**PROBLEM DETAILS**
Sort through the data and copy the lines holding the word "pixels".

**DATA SUPPLIED**
-- Opening Marker --
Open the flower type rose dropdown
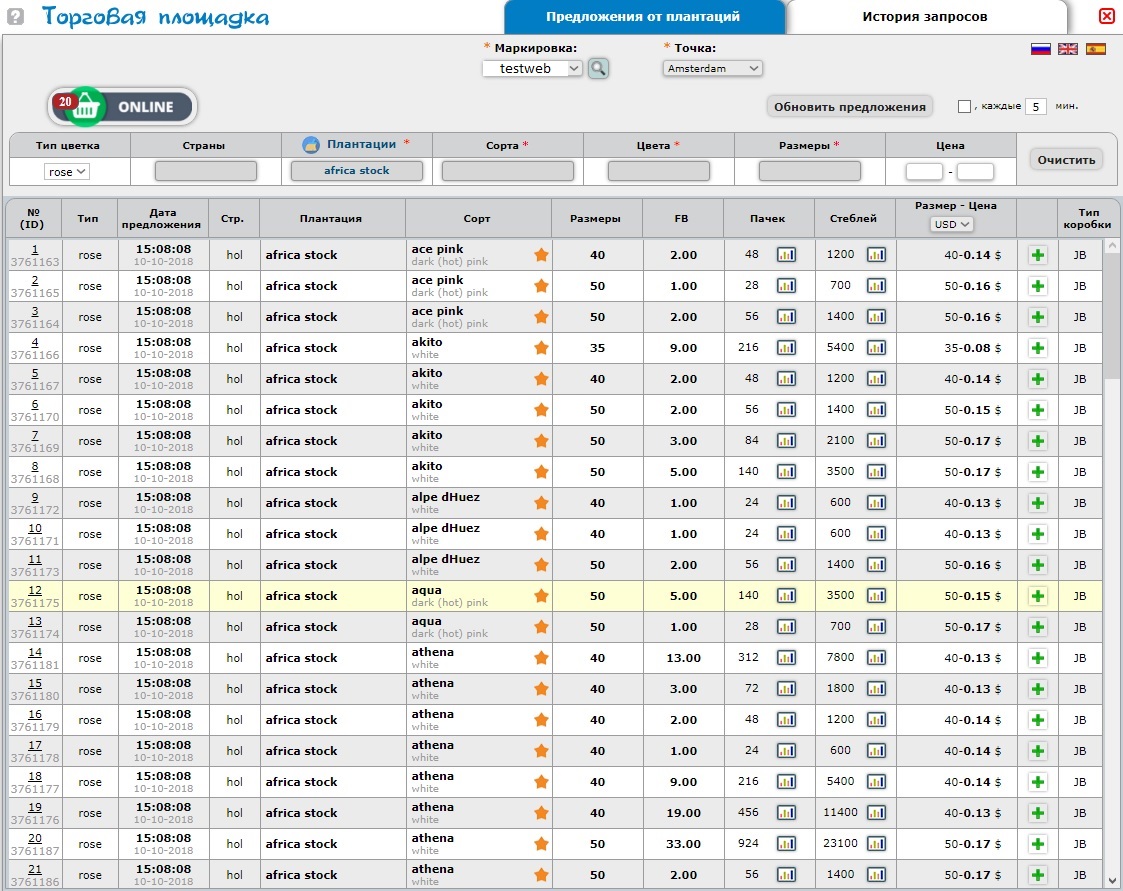(67, 172)
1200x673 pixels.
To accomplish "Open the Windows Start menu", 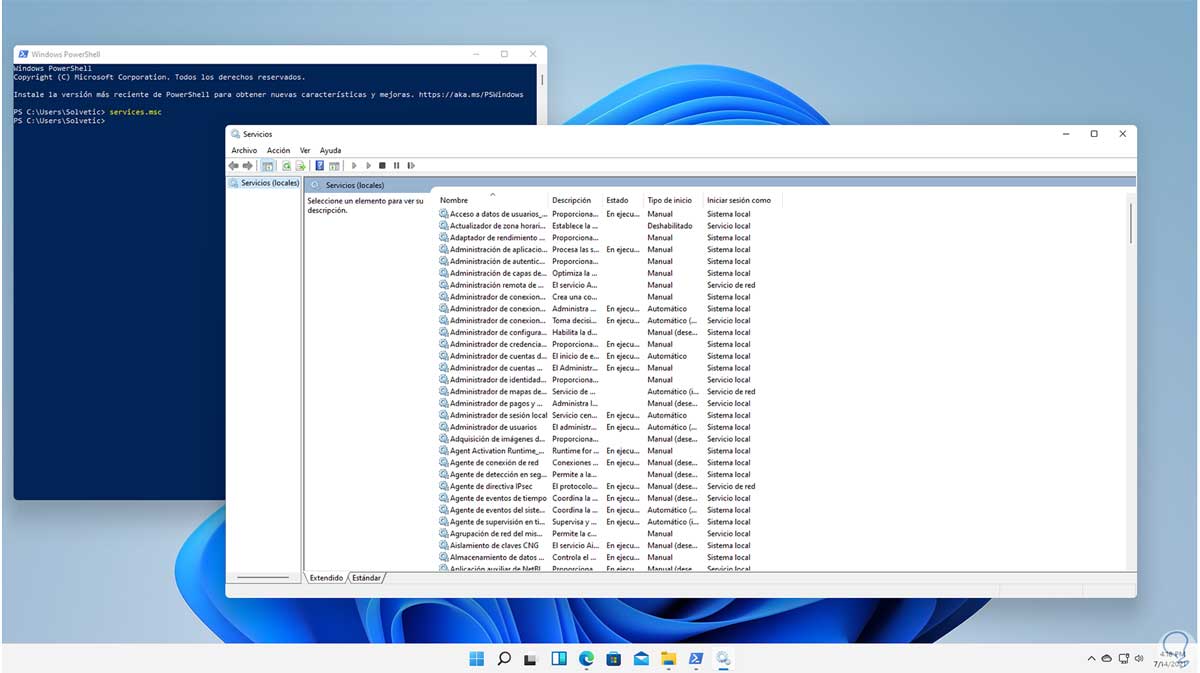I will [x=477, y=658].
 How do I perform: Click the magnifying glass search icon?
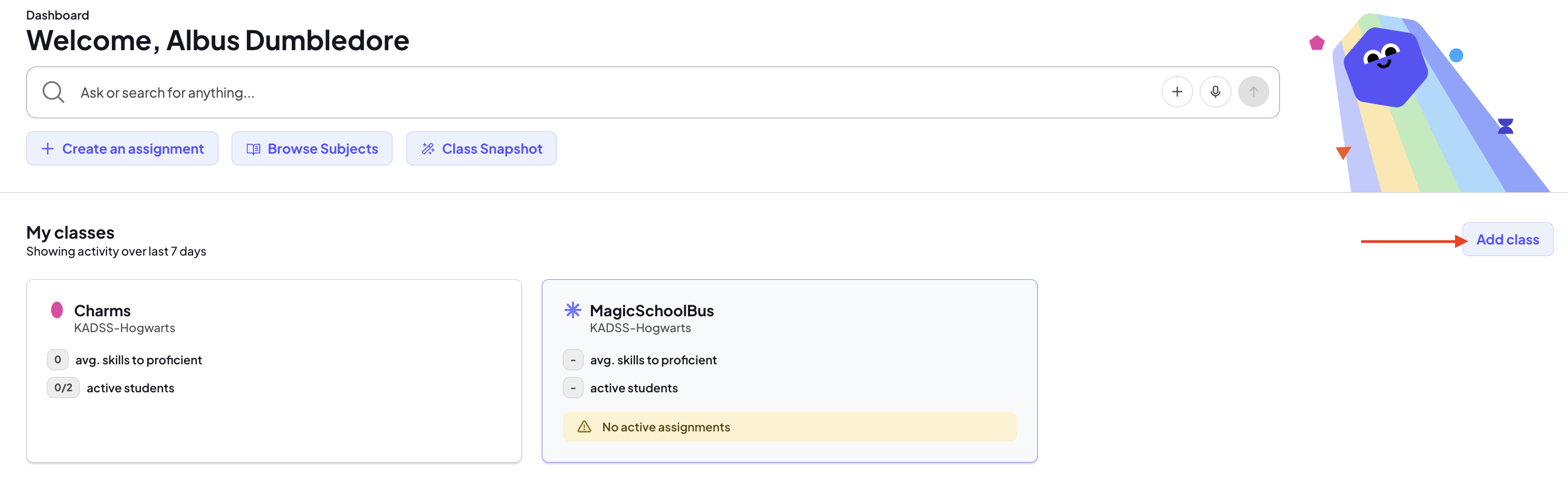point(53,92)
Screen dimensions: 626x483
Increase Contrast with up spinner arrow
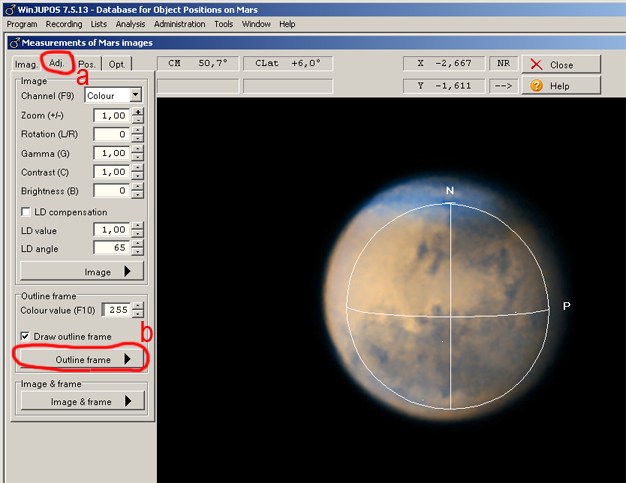(138, 168)
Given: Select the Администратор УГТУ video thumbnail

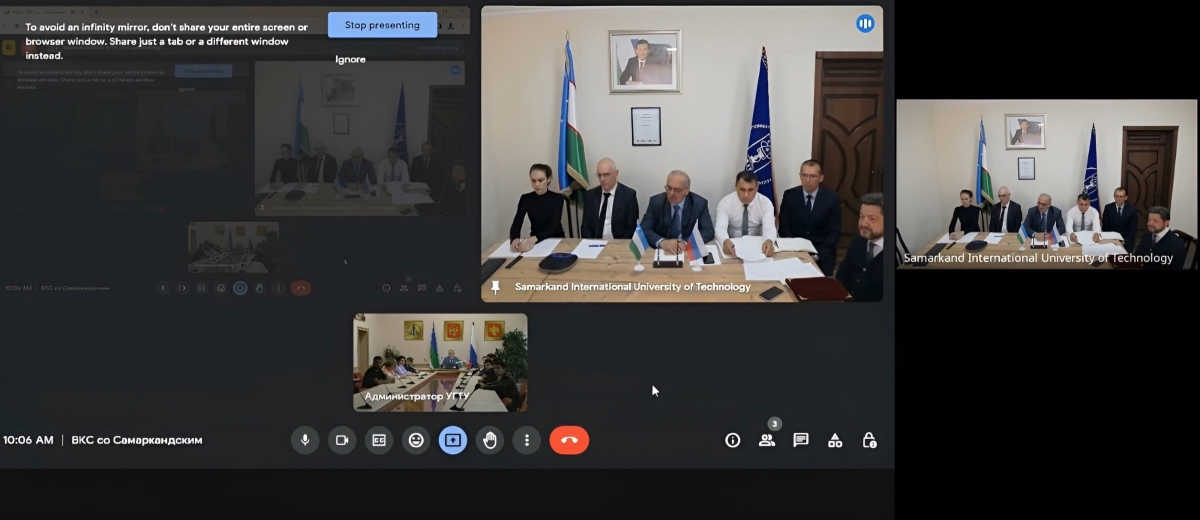Looking at the screenshot, I should [440, 362].
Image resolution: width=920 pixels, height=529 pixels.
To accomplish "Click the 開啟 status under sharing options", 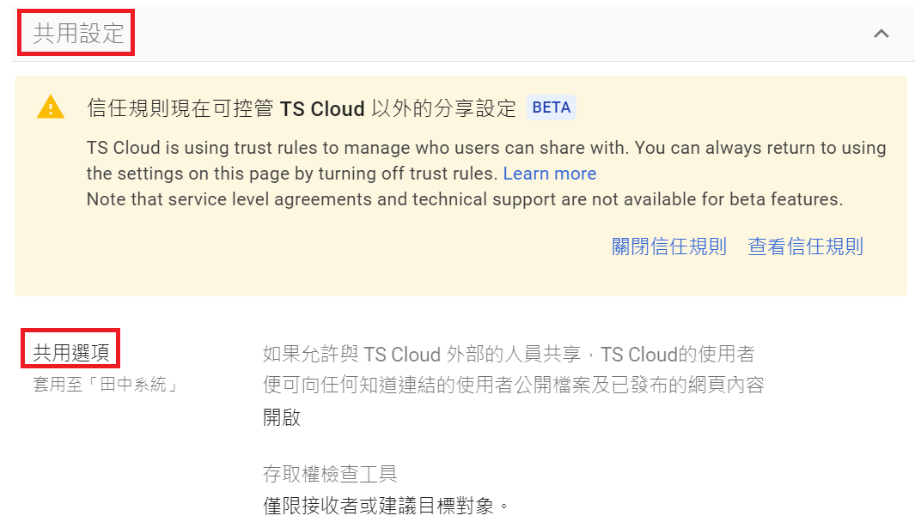I will point(282,418).
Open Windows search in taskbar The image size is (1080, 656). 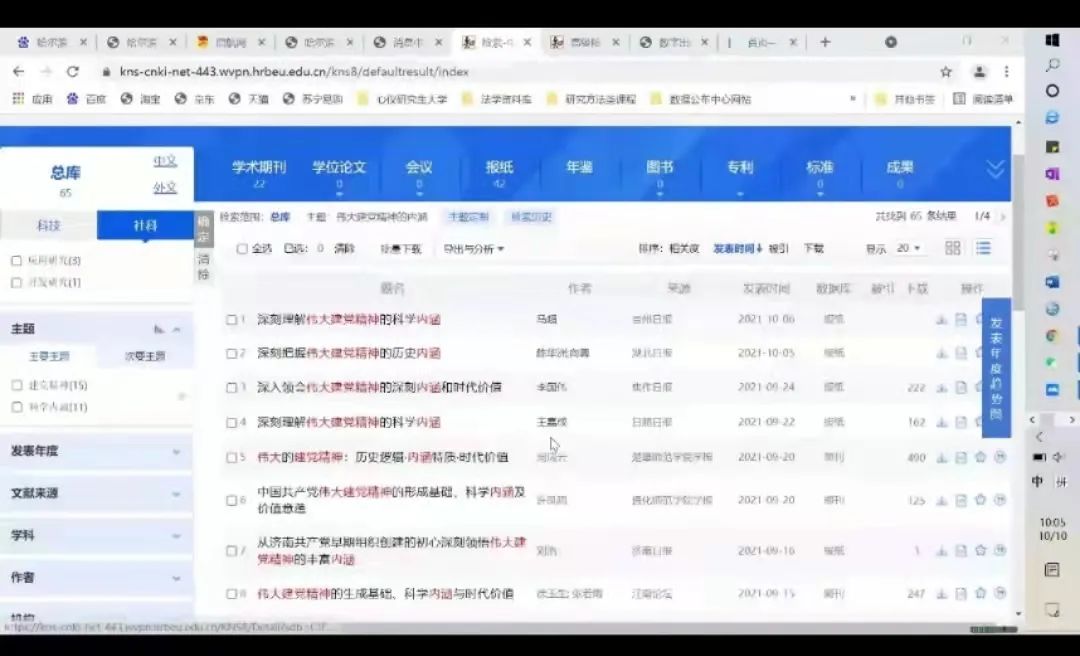click(1052, 65)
-- Closing Marker --
**FINISHED EXERCISE**
1200x673 pixels.
Image resolution: width=920 pixels, height=529 pixels.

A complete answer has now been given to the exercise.